Our next work, alleluia (from quarantine), by Joshua Shank (b. 1980), offers a striking contrast to the serene simplicity of the Cantique. Instead of four gracefully overlapping but distinct vocal parts, Shank refracts the choir’s sound like light through a prism, with sometimes over a dozen vocal lines happening at once. Instead of carefully crafted rhymes, Shank’s text consists of a single word in different moods. He has said that the word alleluia expresses varied emotions, including “gratitude…but also the growth that can come from sadness and grief over things we’ve lost.” Choral Arts Ensemble has sung other imaginative and richly harmonic works by Shank, but this alleluia evolved in a unique way. Experiencing the isolation of the early pandemic and wanting to do something for those in even more desperate circumstances, Shank came up with the idea of crowd-sourcing a commission with small donations from choirs all over the country. The money would go not to him, however, but to an organization called Sweet Relief Musicians Fund, a charity based in New York City that provides financial assistance to career musicians in need, especially for gigging musicians struggling to make ends meet. During the pandemic, the charity set up a new fund for musicians directly affected by Covid-19. Shank hoped to raise $7,000 but actually raised over $10,000, from choirs of all sizes (Choral Arts Ensemble among them) and all donated to Sweet Relief. (To learn more about this impressive organization, check out the website: www.sweetrelief.org.)
We close the first half with The Road Home, with music by the prolific Dr. Stephen Paulus (1949-2014) and words by poet Michael Dennis Browne (b. 1940), his long-time friend and collaborator. In 2001, the Dale Warland Singers commissioned Paulus to compose a folk-type arrangement for them. He began with a haunting tune he’d found titled “The Lone Wild Bird,” which itself had evolved from a Sacred Harp hymn published in The Southern Harmony Songbook in 1835. He found something universal in the simple tune, and so did Browne—a deep longing to find our way home after feeling lost. The words fell into place when Browne returned to his native England to spend time with his sister in her illness; for him the first notes even recalled the homesickness of “Loch Lomond.” As was their custom, composer and poet worked back and forth, paring and polishing this seemingly simple song to heal so many profound losses.

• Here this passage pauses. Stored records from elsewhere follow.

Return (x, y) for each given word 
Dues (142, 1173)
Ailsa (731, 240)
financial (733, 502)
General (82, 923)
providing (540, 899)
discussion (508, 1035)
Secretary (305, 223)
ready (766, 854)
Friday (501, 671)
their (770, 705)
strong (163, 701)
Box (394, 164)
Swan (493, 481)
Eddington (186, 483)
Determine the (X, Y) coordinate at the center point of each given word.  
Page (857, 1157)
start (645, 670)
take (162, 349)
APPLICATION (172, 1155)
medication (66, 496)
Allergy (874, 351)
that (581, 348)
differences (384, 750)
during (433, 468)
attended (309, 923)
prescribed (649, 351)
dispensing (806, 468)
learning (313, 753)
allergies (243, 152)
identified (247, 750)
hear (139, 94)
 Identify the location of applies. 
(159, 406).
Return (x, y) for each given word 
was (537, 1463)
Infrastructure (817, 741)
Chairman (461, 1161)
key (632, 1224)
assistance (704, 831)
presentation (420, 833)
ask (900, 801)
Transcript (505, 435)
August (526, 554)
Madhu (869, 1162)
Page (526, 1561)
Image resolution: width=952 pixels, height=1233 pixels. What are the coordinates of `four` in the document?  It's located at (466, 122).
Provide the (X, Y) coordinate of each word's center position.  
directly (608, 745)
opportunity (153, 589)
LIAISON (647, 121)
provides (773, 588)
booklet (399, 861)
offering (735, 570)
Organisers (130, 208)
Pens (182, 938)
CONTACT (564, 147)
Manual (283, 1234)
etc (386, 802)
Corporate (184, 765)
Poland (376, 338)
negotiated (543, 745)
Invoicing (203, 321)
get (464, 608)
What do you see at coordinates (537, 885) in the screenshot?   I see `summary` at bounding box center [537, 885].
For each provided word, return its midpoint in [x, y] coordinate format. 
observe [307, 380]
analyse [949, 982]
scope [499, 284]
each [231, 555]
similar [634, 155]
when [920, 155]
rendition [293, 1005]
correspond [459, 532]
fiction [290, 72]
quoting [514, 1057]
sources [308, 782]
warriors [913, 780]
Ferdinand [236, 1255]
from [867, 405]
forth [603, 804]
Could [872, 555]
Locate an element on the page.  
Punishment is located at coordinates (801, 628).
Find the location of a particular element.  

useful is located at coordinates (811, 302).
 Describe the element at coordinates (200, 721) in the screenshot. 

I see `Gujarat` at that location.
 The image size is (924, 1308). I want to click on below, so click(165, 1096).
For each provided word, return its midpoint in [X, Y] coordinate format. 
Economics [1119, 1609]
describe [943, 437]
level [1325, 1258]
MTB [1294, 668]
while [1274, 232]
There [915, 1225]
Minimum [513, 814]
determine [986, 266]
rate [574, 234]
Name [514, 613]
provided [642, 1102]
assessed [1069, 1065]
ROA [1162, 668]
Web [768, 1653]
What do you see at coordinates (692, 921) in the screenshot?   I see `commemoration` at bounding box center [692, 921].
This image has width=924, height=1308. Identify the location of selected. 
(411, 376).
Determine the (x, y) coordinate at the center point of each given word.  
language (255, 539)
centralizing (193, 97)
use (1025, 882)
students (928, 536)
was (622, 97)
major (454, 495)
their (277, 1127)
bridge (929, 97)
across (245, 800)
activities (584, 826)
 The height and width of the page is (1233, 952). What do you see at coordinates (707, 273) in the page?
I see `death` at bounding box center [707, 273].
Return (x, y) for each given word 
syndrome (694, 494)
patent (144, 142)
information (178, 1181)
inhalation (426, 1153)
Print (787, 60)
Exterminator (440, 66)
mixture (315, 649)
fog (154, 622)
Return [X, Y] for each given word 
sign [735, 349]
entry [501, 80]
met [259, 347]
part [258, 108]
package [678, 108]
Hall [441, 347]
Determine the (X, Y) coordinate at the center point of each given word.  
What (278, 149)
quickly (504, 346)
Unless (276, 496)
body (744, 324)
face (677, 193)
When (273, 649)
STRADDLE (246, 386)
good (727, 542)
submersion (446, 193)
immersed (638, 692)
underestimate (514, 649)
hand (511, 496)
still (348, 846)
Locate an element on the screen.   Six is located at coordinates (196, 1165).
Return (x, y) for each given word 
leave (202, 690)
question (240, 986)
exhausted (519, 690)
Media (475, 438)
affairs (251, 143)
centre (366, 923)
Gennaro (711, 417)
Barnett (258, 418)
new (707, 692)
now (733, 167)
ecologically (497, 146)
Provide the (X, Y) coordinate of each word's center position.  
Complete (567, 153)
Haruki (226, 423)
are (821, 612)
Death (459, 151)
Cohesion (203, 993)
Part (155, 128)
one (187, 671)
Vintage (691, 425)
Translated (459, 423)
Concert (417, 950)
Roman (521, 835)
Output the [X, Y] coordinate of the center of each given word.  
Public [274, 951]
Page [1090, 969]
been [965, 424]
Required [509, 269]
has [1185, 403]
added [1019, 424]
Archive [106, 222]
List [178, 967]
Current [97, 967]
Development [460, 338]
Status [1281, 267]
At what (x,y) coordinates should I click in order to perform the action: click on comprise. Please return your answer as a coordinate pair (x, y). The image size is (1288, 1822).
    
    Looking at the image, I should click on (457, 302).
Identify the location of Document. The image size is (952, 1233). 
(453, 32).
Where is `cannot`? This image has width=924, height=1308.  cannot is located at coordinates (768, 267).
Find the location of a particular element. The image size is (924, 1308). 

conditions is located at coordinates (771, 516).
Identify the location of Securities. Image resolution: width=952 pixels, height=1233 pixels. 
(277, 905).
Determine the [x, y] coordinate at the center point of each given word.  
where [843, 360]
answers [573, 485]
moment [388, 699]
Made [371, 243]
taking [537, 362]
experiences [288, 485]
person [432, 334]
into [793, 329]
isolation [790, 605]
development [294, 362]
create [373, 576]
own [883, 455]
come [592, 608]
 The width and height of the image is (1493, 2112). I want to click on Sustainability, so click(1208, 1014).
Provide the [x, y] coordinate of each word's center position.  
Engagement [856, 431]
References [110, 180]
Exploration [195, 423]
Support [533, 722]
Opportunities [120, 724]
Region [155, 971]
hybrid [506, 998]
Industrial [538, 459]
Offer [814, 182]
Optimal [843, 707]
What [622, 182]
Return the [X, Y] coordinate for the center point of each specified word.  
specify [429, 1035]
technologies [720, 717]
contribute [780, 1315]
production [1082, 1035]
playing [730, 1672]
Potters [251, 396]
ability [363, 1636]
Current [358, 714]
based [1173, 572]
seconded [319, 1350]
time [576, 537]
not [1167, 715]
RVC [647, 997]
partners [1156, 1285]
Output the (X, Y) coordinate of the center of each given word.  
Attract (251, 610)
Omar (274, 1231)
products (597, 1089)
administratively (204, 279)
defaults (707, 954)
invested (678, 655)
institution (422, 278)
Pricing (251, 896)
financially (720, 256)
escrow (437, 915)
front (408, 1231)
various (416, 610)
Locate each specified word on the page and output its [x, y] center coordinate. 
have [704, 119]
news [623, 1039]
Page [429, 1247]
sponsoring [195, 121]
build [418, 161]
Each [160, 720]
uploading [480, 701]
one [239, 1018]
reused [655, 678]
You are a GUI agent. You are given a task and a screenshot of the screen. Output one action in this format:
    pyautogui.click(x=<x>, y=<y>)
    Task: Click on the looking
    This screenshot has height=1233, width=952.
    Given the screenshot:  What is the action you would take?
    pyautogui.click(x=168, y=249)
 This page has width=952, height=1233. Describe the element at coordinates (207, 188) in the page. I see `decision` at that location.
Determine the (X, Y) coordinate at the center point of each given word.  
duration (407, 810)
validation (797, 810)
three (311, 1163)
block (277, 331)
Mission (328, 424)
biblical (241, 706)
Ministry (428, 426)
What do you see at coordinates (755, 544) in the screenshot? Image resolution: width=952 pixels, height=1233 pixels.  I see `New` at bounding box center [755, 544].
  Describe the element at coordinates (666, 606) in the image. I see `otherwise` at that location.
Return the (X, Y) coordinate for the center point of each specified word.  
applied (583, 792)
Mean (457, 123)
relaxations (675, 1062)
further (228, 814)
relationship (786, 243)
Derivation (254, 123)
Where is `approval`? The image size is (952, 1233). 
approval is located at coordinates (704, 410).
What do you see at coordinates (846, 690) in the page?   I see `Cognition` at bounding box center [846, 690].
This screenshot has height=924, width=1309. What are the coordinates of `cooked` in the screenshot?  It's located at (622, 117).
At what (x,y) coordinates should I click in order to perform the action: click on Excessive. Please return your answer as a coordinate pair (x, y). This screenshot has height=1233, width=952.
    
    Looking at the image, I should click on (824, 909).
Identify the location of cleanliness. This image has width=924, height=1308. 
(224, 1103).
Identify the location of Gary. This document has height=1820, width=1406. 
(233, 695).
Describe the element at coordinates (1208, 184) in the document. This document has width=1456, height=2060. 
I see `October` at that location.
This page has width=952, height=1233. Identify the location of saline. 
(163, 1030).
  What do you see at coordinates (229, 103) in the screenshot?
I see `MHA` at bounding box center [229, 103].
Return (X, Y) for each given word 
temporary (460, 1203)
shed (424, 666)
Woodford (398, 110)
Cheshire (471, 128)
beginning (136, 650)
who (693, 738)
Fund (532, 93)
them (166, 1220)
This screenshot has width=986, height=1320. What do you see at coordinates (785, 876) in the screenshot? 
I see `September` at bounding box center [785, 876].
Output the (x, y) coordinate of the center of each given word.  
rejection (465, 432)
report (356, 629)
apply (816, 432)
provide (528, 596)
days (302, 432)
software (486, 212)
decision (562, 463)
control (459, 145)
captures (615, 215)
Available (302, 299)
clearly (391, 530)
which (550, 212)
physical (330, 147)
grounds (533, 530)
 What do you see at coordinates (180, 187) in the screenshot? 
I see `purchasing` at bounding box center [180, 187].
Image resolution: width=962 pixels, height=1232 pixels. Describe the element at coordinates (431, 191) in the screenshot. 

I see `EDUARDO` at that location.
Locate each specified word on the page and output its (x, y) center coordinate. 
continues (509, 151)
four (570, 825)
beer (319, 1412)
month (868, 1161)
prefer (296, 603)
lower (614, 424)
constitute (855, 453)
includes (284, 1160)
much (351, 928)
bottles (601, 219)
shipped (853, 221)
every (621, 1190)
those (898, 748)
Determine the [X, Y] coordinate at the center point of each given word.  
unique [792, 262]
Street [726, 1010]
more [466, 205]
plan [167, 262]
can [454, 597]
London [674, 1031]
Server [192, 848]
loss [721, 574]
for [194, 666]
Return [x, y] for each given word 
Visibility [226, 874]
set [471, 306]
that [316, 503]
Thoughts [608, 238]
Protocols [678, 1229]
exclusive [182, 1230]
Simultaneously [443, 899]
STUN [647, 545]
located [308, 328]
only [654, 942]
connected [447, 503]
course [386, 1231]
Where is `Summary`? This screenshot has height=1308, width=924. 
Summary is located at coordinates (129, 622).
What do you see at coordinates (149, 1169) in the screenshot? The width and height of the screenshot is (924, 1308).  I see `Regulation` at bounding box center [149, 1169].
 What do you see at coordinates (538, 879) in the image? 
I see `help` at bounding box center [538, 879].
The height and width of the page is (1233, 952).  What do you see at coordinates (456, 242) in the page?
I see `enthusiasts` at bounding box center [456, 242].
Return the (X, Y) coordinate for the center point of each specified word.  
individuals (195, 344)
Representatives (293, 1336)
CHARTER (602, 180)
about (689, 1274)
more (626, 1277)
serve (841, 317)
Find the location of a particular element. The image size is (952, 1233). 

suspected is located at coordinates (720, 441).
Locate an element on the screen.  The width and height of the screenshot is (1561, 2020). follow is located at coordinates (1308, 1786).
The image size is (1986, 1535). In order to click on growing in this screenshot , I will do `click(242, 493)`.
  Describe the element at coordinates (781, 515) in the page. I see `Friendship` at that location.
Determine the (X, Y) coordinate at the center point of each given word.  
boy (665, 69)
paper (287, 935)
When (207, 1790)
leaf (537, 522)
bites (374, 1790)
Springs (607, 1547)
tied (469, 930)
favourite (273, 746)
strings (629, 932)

Fauré’s Requiem sounds and feels like no other. While most requiems focus dramatically on the “Dies Irae” (Day of Wrath), depicting the end of the world on the Day of Judgment, his barely mentions it. Instead, the beatific final movement, “In Paradisum,” sets words that are not even in the requiem mass itself, but in the burial service, when the soul is at last free and in Paradise. Fauré was not especially religious, despite his eleven years of training in religious music and over twenty years as a church musician; his son described him as a religious skeptic. So, when he came to set the Catholic Mass for the Dead, he modified it to express his personal vision and what mattered most to him. As he told an interviewer, “My Requiem…is dominated from beginning to end by a very human feeling of faith in eternal rest.” He agreed with those who called the work “a lullaby of death,” because that was how he saw death – “as a happy deliverance, an aspiration towards happiness above, rather than as a painful experience.” He had played the organ for so many funeral services at the Madeleine that “I know it all by heart. I wanted to write something different.” While his requiem does invoke eternal rest for the dead, it really offers its most tender comfort to those left behind. Singing and listening to his requiem, we can let go of our fear, pain, and grief as the music gently enfolds us in healing and peace.